While running errands on Saturday I listened in the car to Yvor Winters Reading Poetry, the CD produced by Helen Pinkerton and Wesley Trimpi for the Yvor Winters Centenary Symposium at Stanford University in 2000. In recordings made in 1953 and 1958, Winters reads thirty-one of his own poems and a selection by Fulke Greville, Ben Jonson and others, including seven by J.V. Cunningham. Helen sent me the CD in 2011 and I hadn’t listened to it in some time. Unlike most who read poems aloud, Winters’ delivery is straight – no orating or other self-centered shenanigans. Winters positions himself as the delivery system for the poet’s words, a conduit, and stays out of the way. No attention is drawn to Winters, who might be speaking to an agreeable gathering of friends. Winters spells out his thinking on the subject in his essay “The Audible Reading of Poetry” (The Function of Criticism: Problems and Exercises, 1957):

“A poem should, on the contrary, be conceived as having a movement of its own, an autonomous movement, which should be rendered as purely and as impersonally as possible. The reader has no more right to revise the rhythms in the interest of what he considers an effective presentation than he has a right to revise any other aspect of the language. The poem, once set in motion, should appear to move of its own momentum.”
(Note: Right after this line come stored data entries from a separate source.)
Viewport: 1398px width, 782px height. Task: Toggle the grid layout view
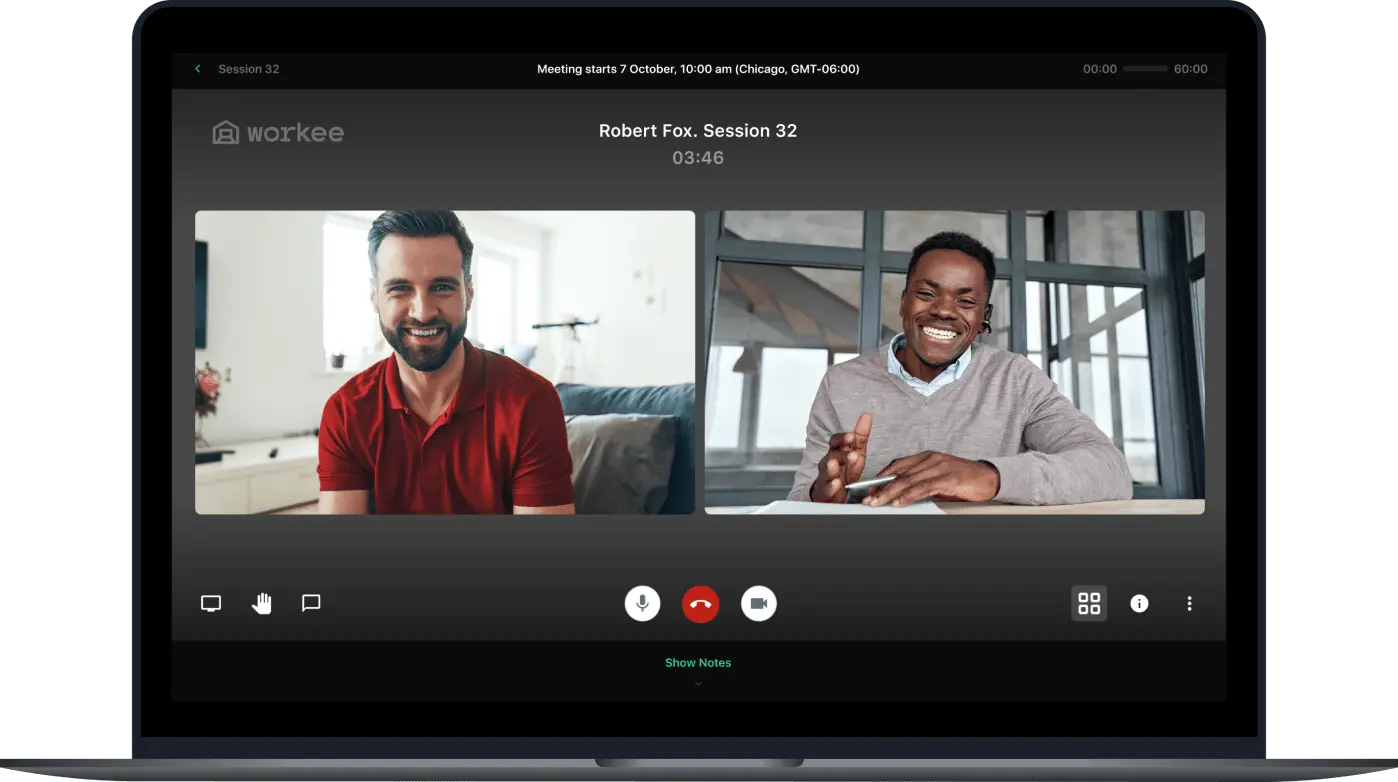1089,603
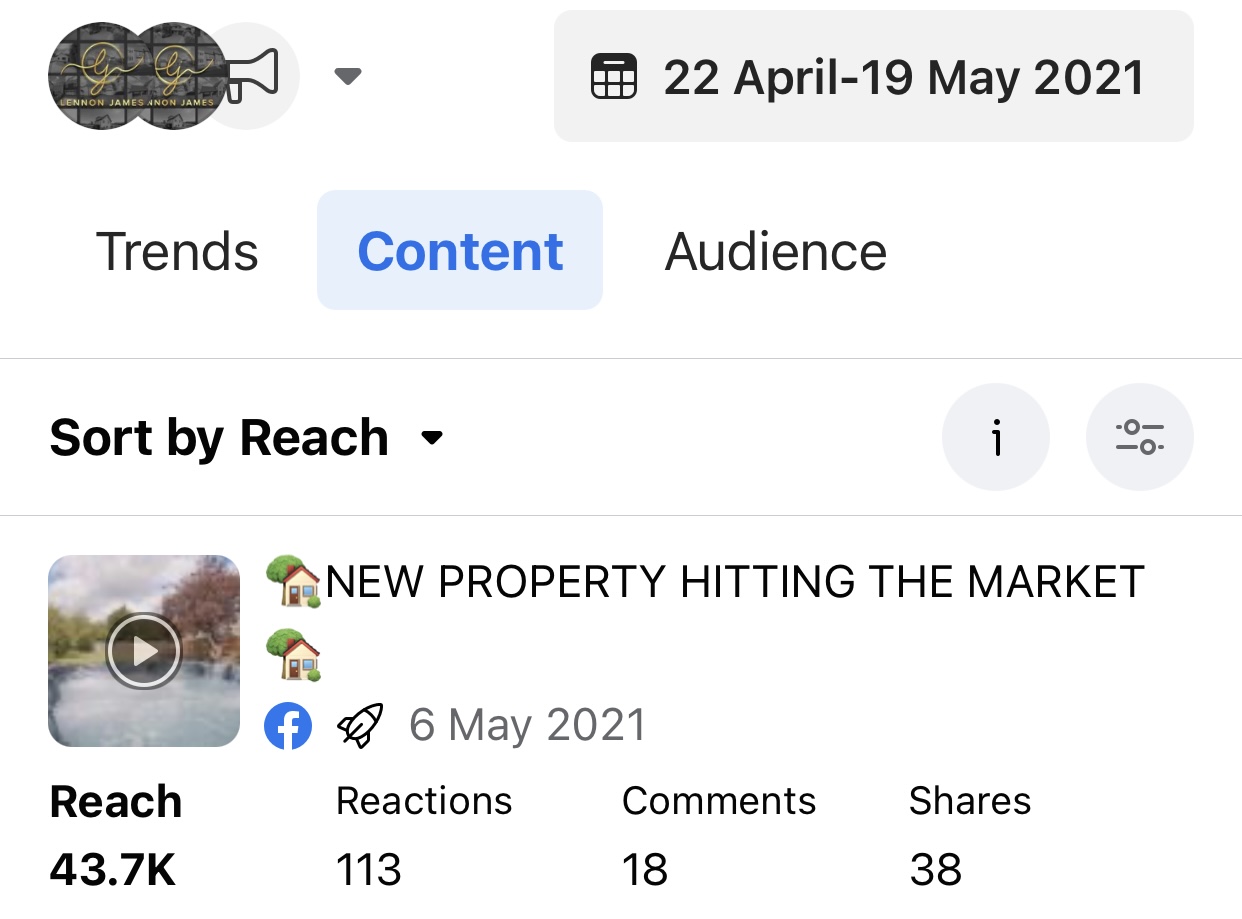Click the rocket boost icon
Image resolution: width=1242 pixels, height=919 pixels.
(360, 726)
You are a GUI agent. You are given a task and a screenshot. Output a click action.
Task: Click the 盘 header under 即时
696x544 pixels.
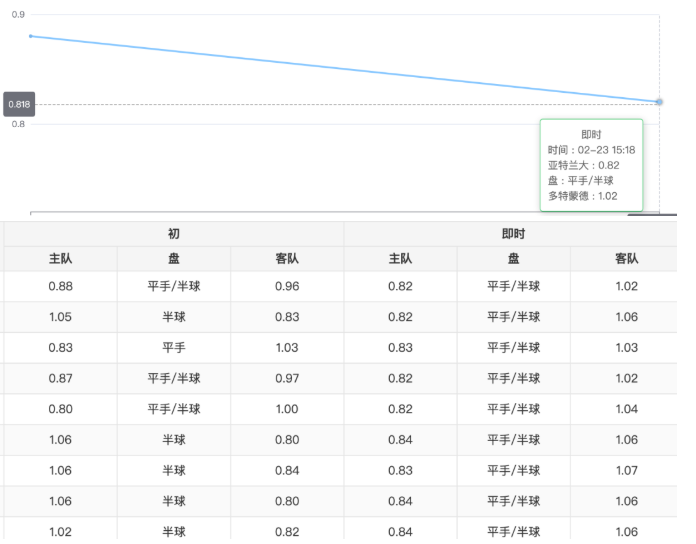(x=513, y=259)
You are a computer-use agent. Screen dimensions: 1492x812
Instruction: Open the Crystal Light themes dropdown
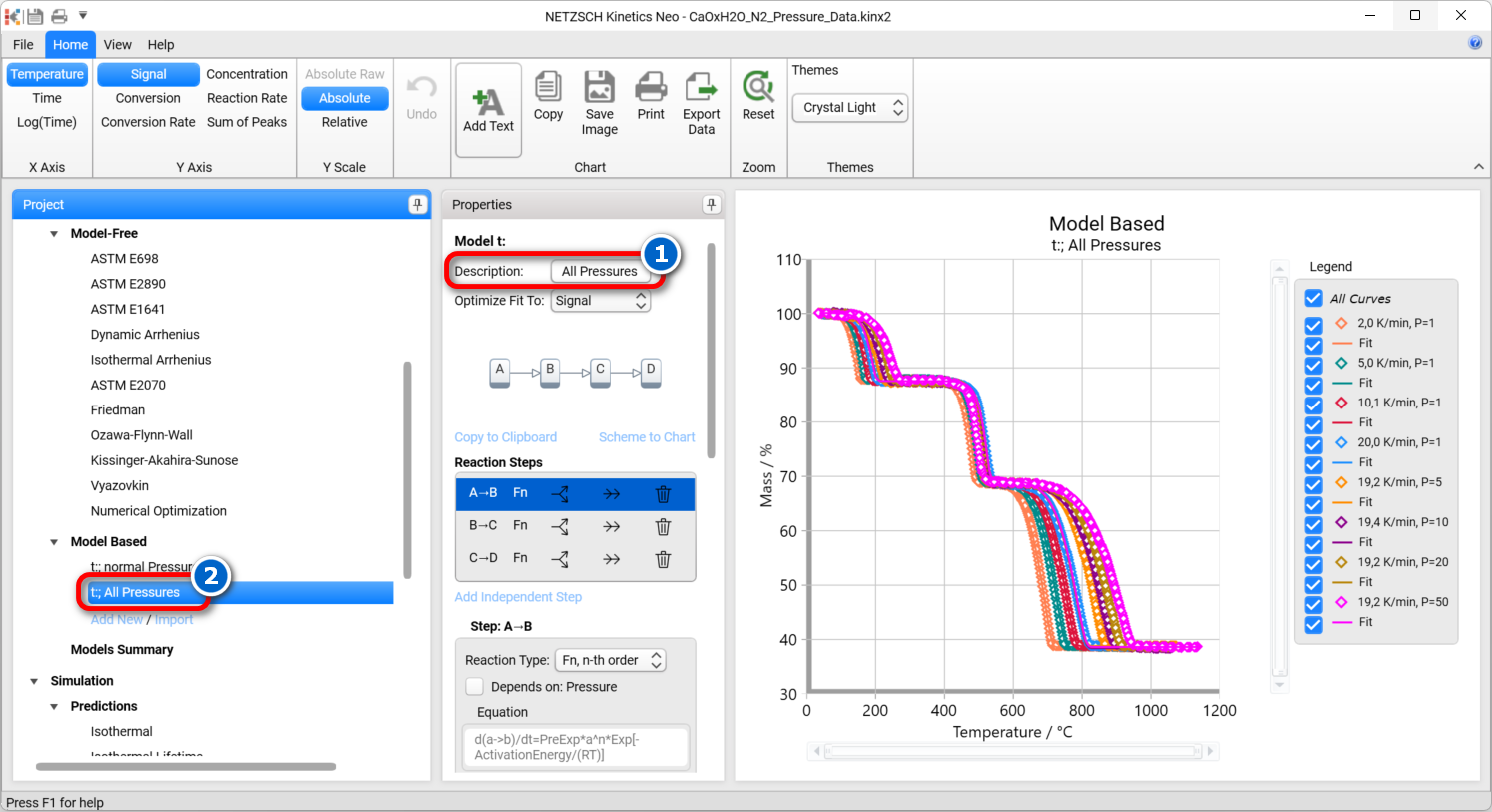tap(850, 108)
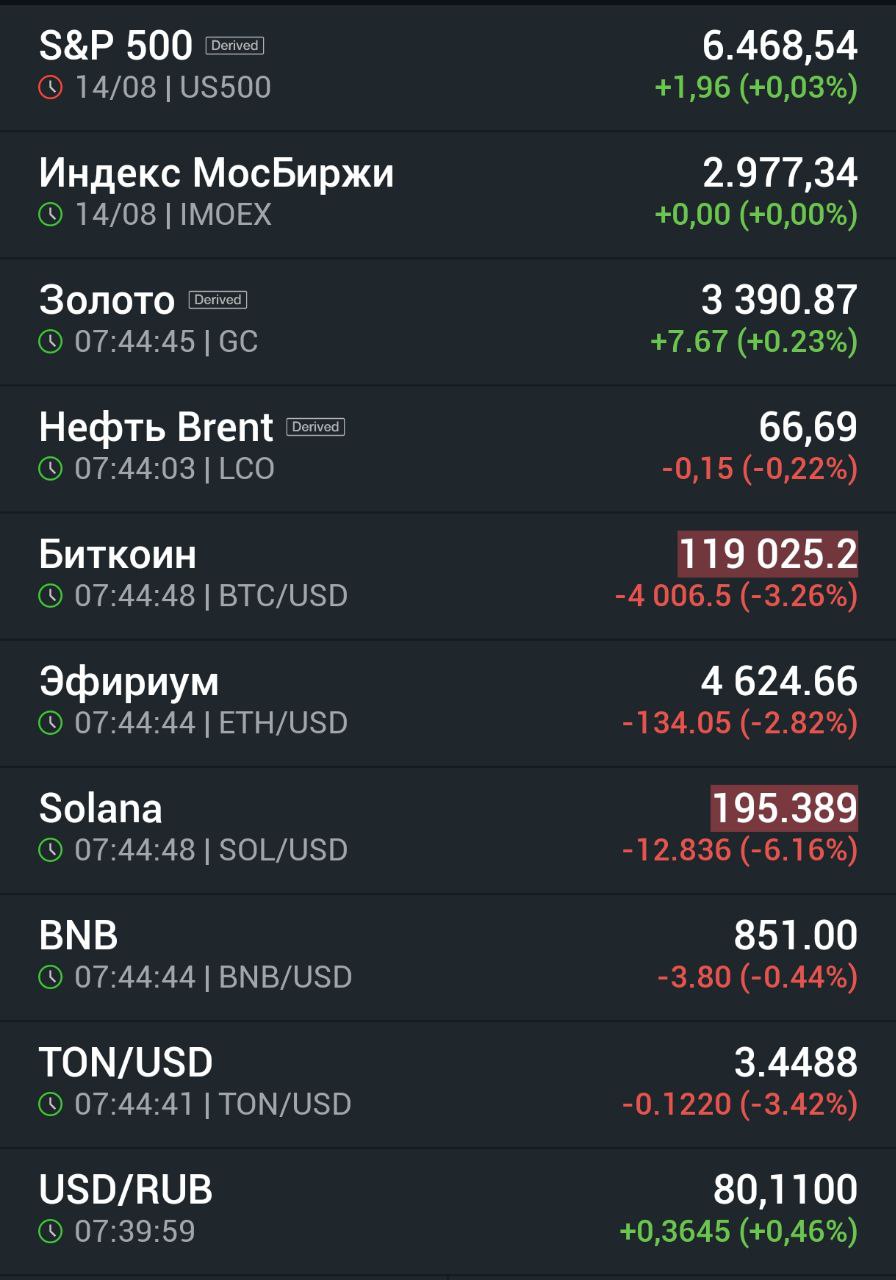Click the highlighted Bitcoin price 119 025.2
This screenshot has height=1280, width=896.
[x=768, y=554]
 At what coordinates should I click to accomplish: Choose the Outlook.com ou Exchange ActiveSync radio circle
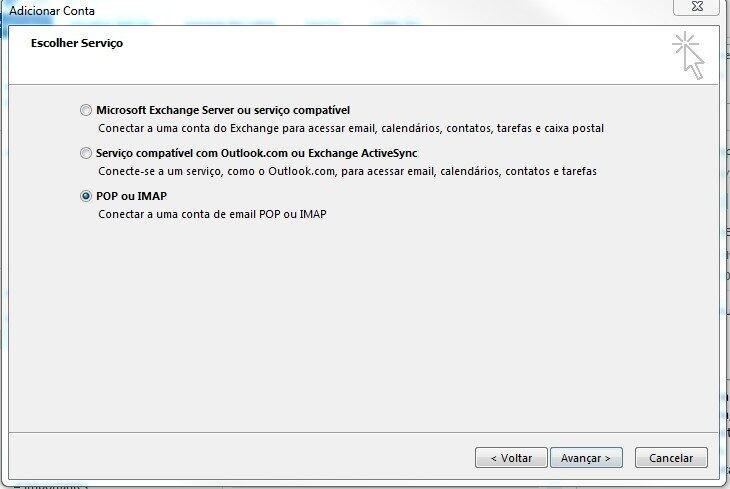coord(86,153)
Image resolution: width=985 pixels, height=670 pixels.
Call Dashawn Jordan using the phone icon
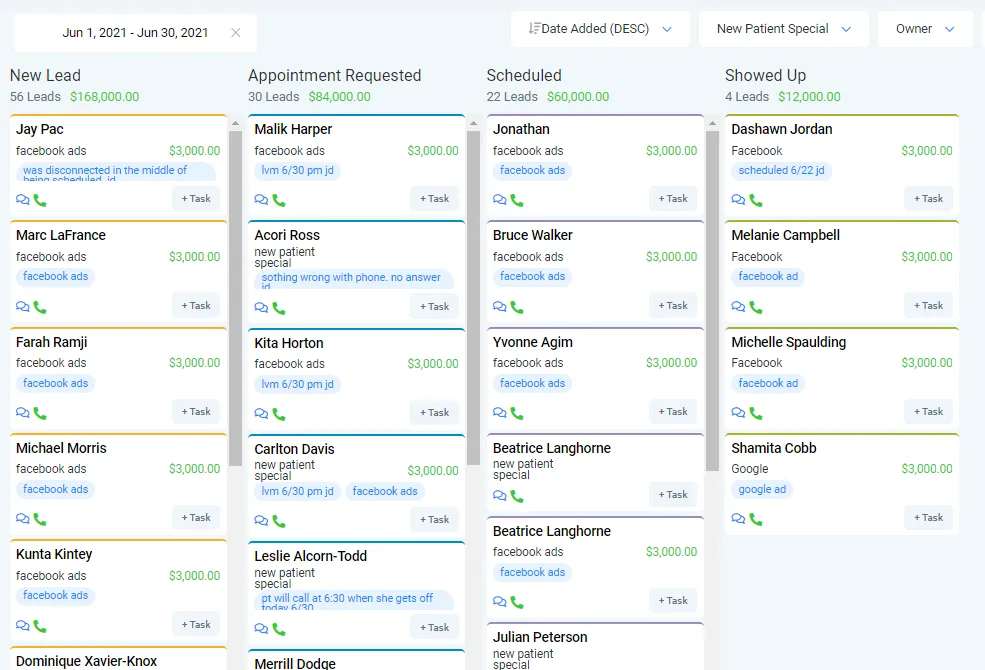756,200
What sent me back to Winters’ reading was a poem by Dick Davis, “Janet Lewis, Reading Her Poems” (Devices and Desires, 1989):

“The tape begins. A few pages are shuffled
Then her voice is there -- old now, clear, unruffled,
Unassertive, going again among
Words given order when the heart was young:
The cadences are like that vanished race
They would evoke, leaving almost no trace
On the after air; gentle, evasive,
To modest to accuse or to forgive,
Declaring simply this was here, and this,
Which is gone now—the bright frail edifice
O summer stripped in time’s storm.
But I share –
As the tape plays – her sense of sunlit air,
Of glades where uncoerced humanity
Knew wisdom as a kind of courtesy.”

Lewis (1899-1998) was married to Winters (1900-1968) for almost forty-two years. She is a good poet but her more acute gift was for fiction. All five of her novels are worth rereading and one of them, The Wife of Martin Guerre (1941), ranks among the best American novels. Davis is right: “her sense of sunlit air,” perhaps because of her long residence in California, is present everywhere in her poems, as in this line from “Paho in Walpi” (Poems Old and New 1918-1978, Swallow Press/Ohio University Press, 1981): “The sunlight pours unshaken through the wind.”